Records>
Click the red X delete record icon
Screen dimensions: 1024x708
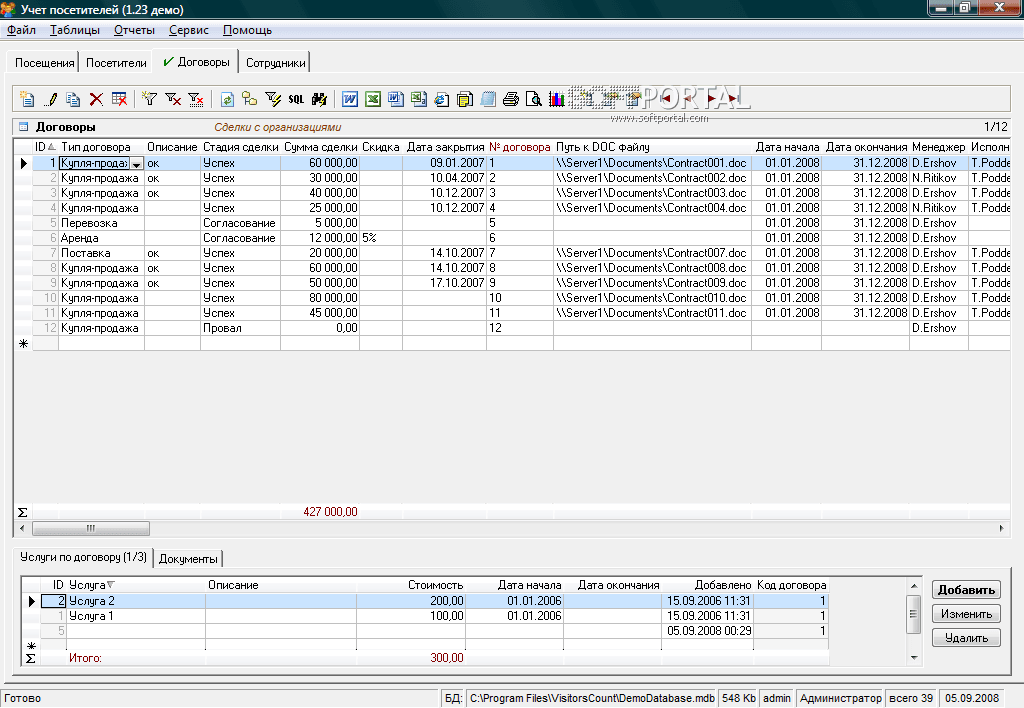(97, 99)
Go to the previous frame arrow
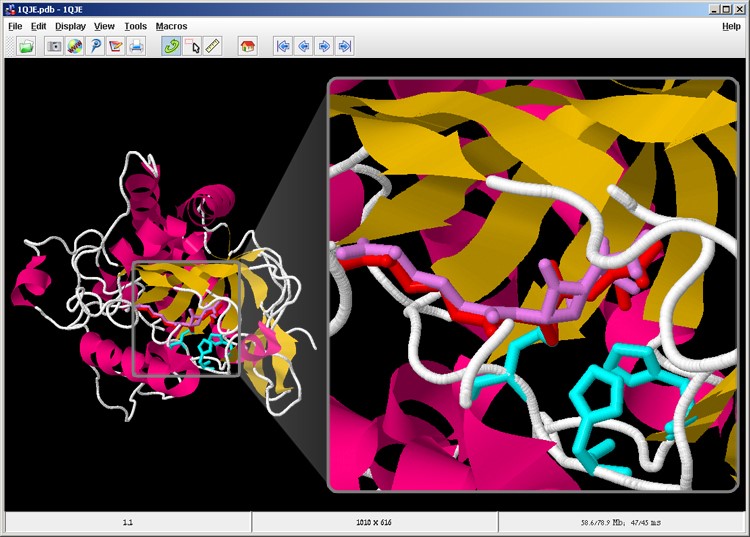The width and height of the screenshot is (750, 537). [x=303, y=46]
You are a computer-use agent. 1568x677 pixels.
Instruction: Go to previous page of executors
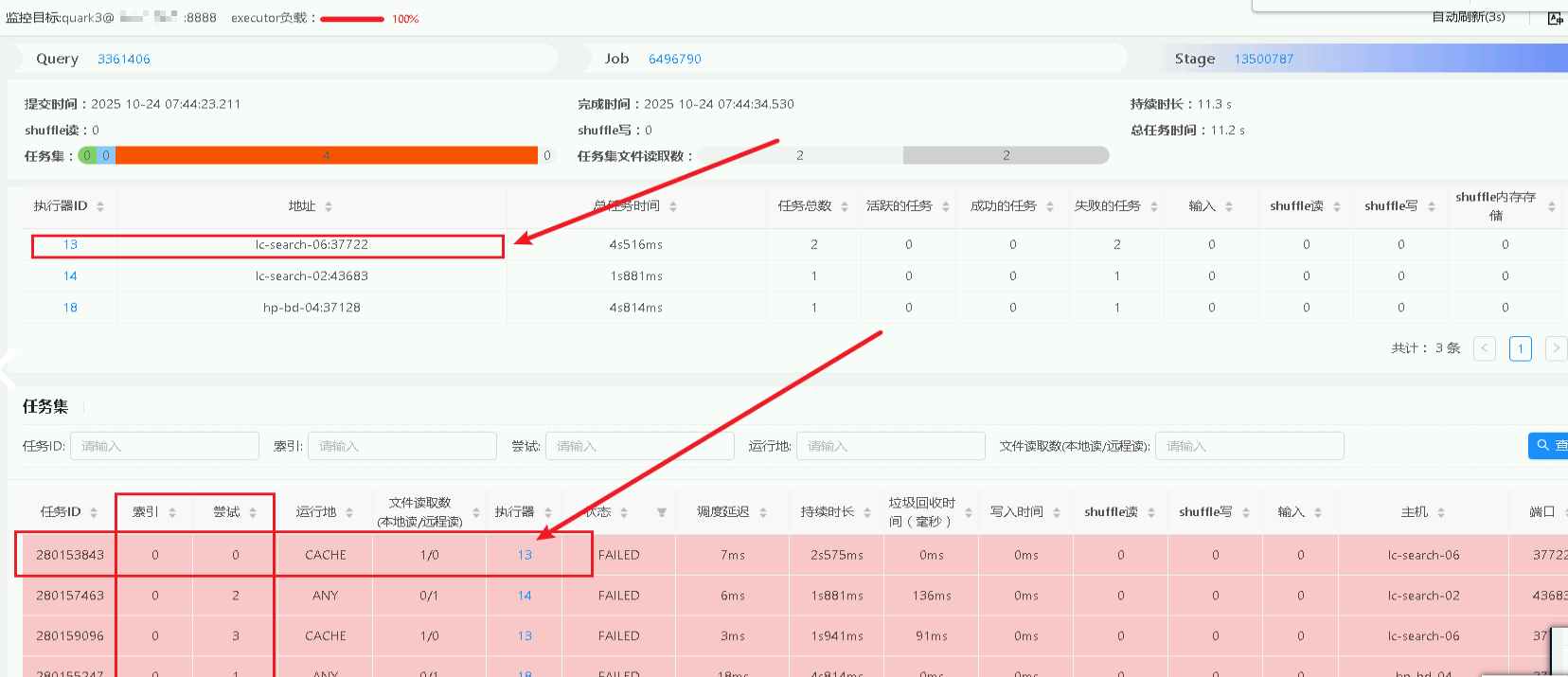click(1485, 348)
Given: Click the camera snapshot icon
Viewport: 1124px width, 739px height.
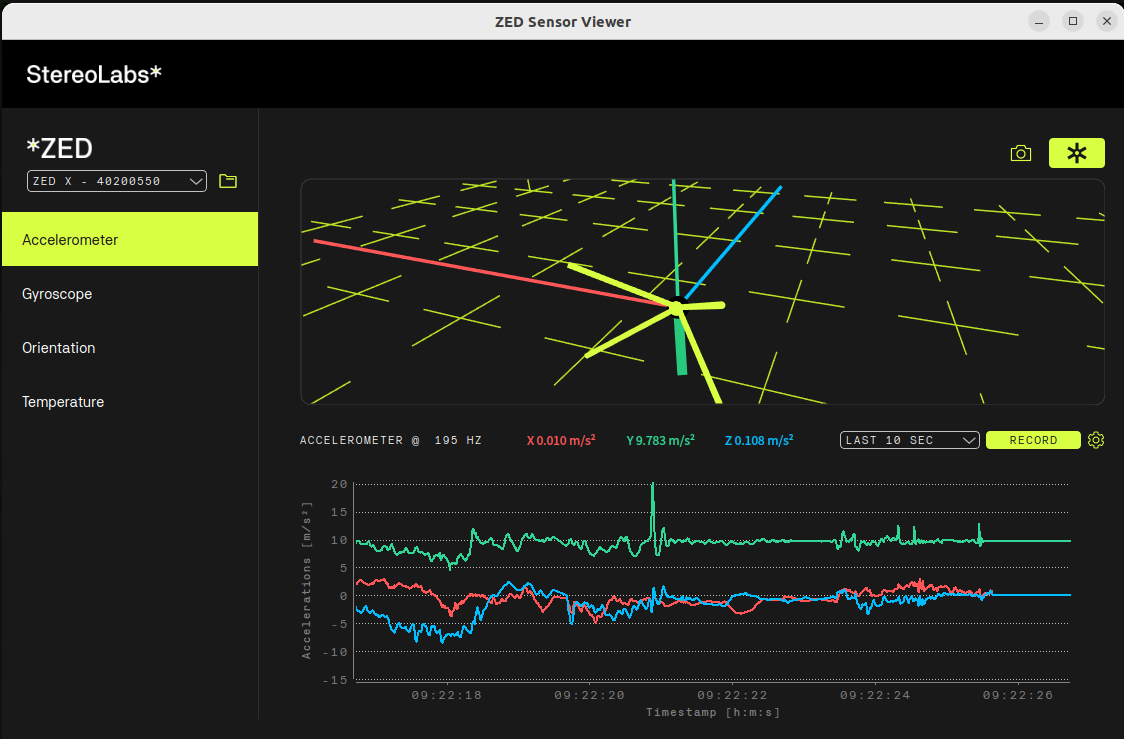Looking at the screenshot, I should pos(1020,153).
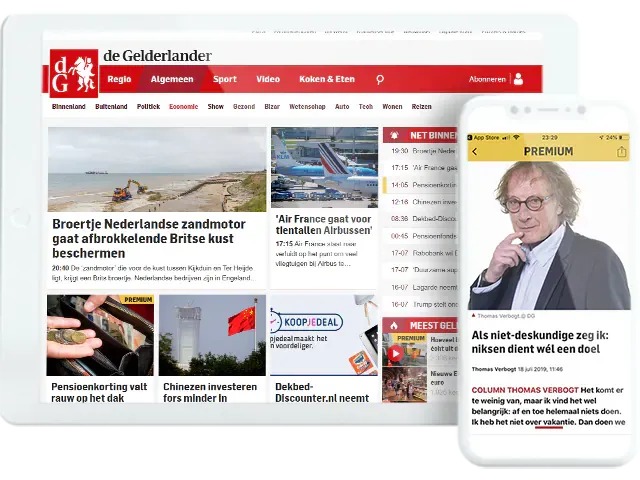Viewport: 640px width, 480px height.
Task: Open search with the magnifier icon
Action: [x=379, y=79]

Assignment> The required output is the listing above reproduced exactly, pictures removed.

Problem solution>
Click the red X delete record icon
Screen dimensions: 1024x708
(97, 99)
Go to the previous frame arrow
The width and height of the screenshot is (750, 537). [x=303, y=46]
You are a computer-use agent. 1568x677 pixels.
Instruction: Go to previous page of executors
click(1485, 348)
Given: Click the camera snapshot icon
Viewport: 1124px width, 739px height.
Looking at the screenshot, I should pos(1020,153).
Viewport: 640px width, 480px height.
Task: Open search with the magnifier icon
Action: [x=379, y=79]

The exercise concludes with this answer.